Stepping in to bridge this gap, the NCAER-TCD team carried out continuous, in-situ data collection for a real-time analysis of the Ganga river water across four upstream and downstream locations in Uttar Pradesh and West Bengal. The project team mapped water quality using multiple, submersible, automated sensors attached to a boat that would sail in a zigzag pattern from bank to bank, at different times of the day on a predefined route, to gather high-resolution, spatially and temporally varying, water data. Figures 1 and 2 show the routes followed by the boats along the river in two towns of Uttar Pradesh, Unnao and Narora, respectively.

Figure 1. Boat ride route along the Unnao site in Uttar Pradesh, with sample collection points

Source: NCAER (2020).

Figure 2. Boat ride route along the Narora site in Uttar Pradesh, with sample collection points

Source: NCAER (2020).

In order to map a particular region of the river, the sensor heads were immersed into the water at a depth of 12 inches below the water surface, with the sensor platform(s) simultaneously measuring GPS location and 10-12 water quality parameters, including pH, dissolved oxygen, electrical conductivity, turbidity, temperature, Chlorophyll-a, tryptophan, and coloured dissolved organic matter, among others (see Figure 3). The boat speeds of 1-2 metres/second allowed for accurate turbidity measurements, while also capturing sensor measurements at a distance of every 15-20 metres at intervals of 10 seconds. For heatmaps, the sensor-measured data was linearly interpolated between the data points. The measurements were repeated at different locations during different seasons and times.

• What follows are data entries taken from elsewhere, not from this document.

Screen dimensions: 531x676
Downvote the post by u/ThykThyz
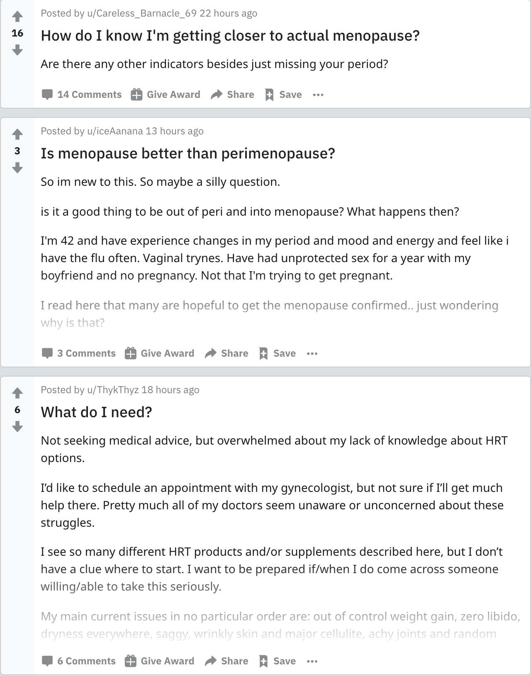point(17,426)
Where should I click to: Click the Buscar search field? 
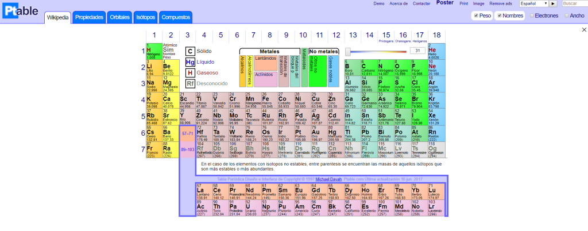(575, 3)
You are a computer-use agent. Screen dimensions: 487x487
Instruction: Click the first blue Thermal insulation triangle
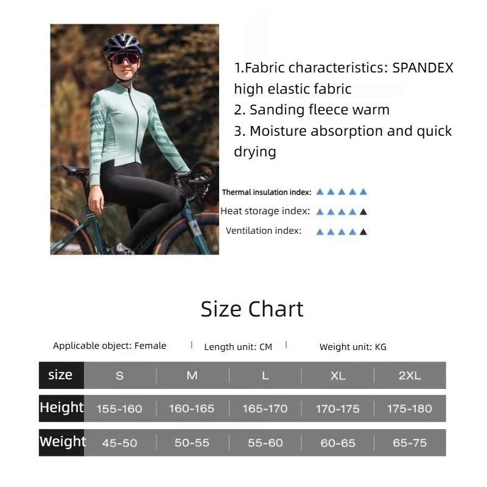tap(320, 192)
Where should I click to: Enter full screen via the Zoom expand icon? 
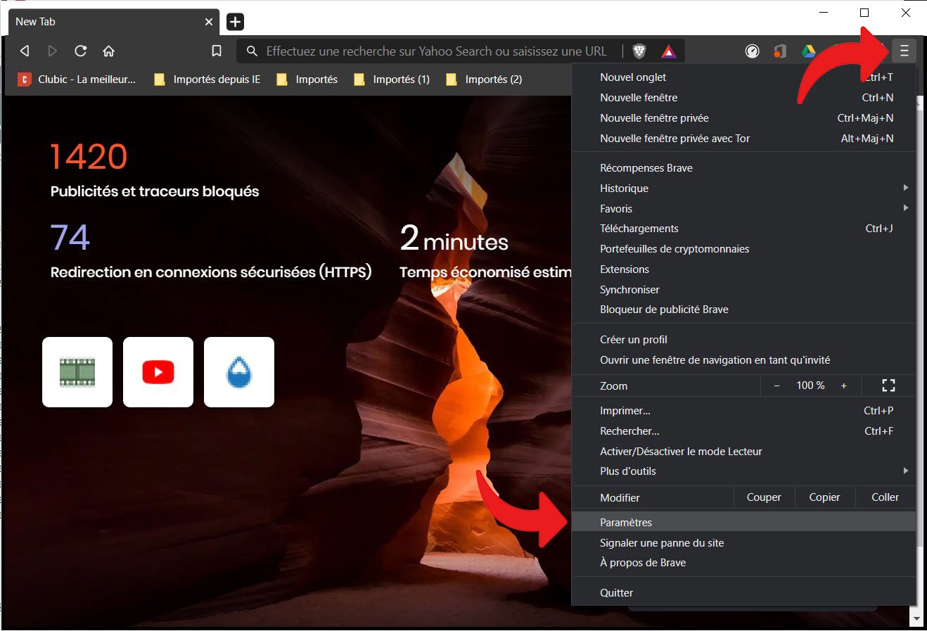888,385
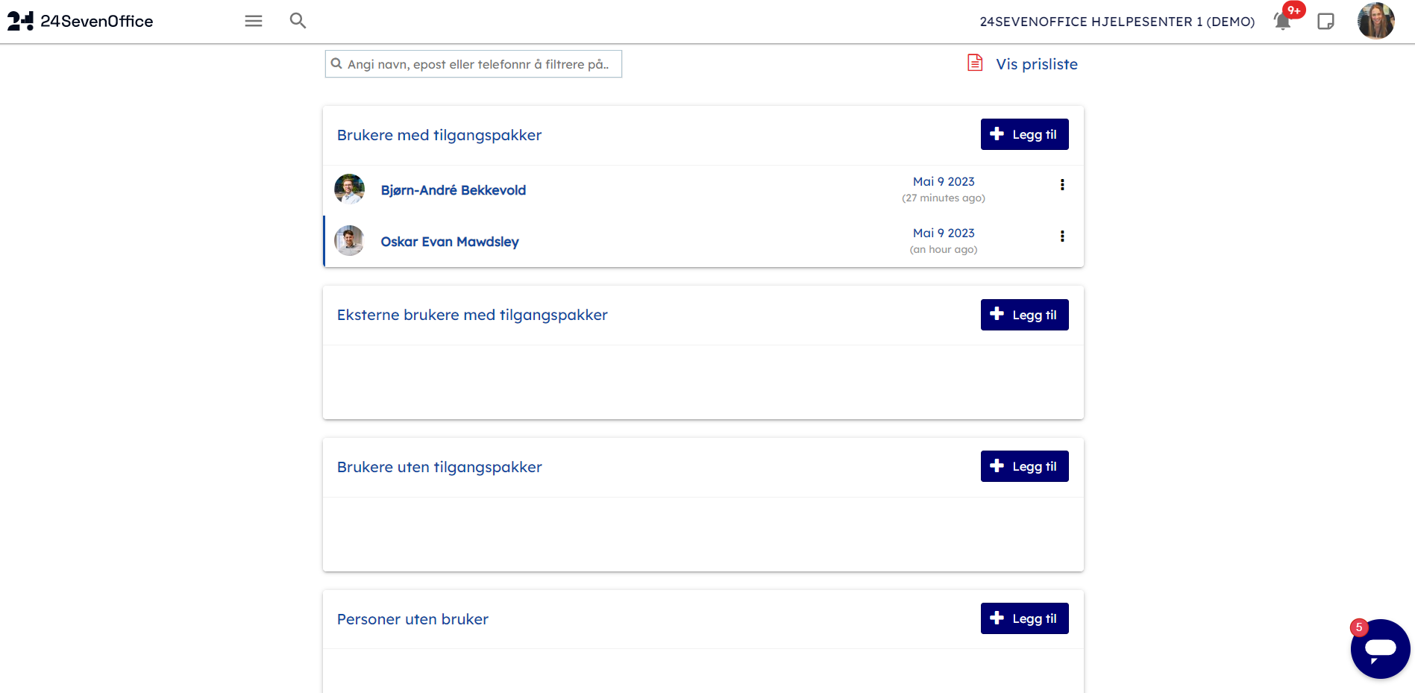Add person under Personer uten bruker
Viewport: 1415px width, 693px height.
(x=1024, y=618)
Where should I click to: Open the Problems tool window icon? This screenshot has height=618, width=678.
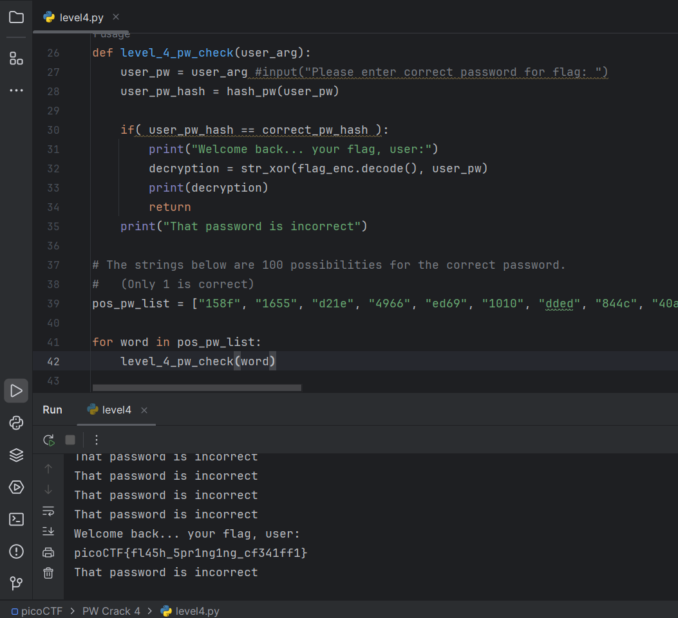point(16,551)
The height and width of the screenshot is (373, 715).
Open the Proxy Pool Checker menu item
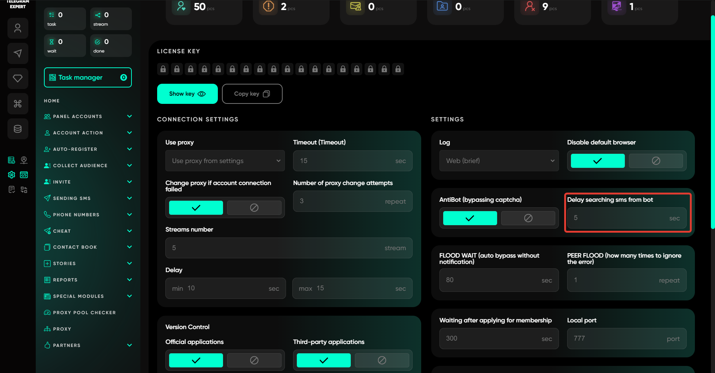click(84, 313)

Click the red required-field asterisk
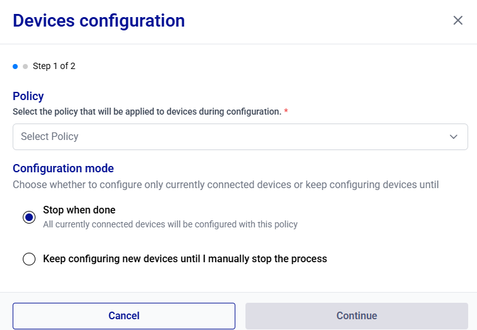pos(286,111)
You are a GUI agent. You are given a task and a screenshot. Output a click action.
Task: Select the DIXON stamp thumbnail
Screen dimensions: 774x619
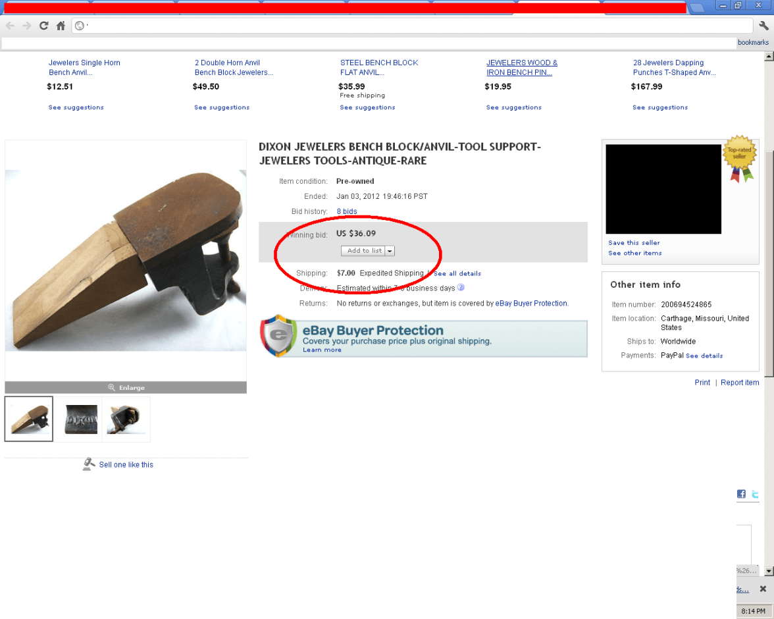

Figure 3. Various laboratory and sensor-based parameters measured

Source: NCAER (2020).

As a pioneering Water-to-Cloud study, the NCAER-TCD project also facilitated sharing on the cloud of time-stamped and geotagged data from the Ganga river for carrying out further mathematical analysis of the spread and sources of pollution, and for interpolating the available data. Such dynamic mapping of river water quality through heatmaps and other forms of visualisation can go a long way towards understanding the overall and location-specific transformation in river water quality due to the impact of weather, pollution, fishing, and general use. It can also help pinpoint the exact sources and points of pollution, thereby ensuring both effective sanitary interventions and regulatory compliance by the polluters. Further, the study assessed the implications of pollution in the river for the riverine communities that depend on it for livelihood, as well as the economic costs of river water pollution for the country.

Conclusion

The NCAER-TCD project is an apt example of how environmental data can be obtained and utilised for not only achieving climate goals, but also fructifying the charter laid down by the System of Environmental-Economic Accounts for Water (SEEA-Water) worldwide. SEEA-Water integrates a wide range of hydrological statistics across sectors into a single coherent information system, combining it with economic data to provide a policy direction to environmental objectives. The importance of water as a key component of ecosystem accounting is also reflected in the UN’s Sustainable Development Goal 6, which focuses specifically on improving water quality by reducing pollution, eliminating dumping and the release of hazardous materials, reducing the proportion of untreated wastewater, and increasing recycling and safe reuse of water. Innovative methodologies such as those proposed in SEEA-Water and used in the NCAER-TCD project can play a significant role in meeting these targets by providing a framework for the development and measurement of environmental indicators.

India can attain these goals only if it lays down a panoptic policy to fulfil its data needs for safeguarding its environmental and natural resources from climate change and other contingencies.

Views expressed by the authors are personal.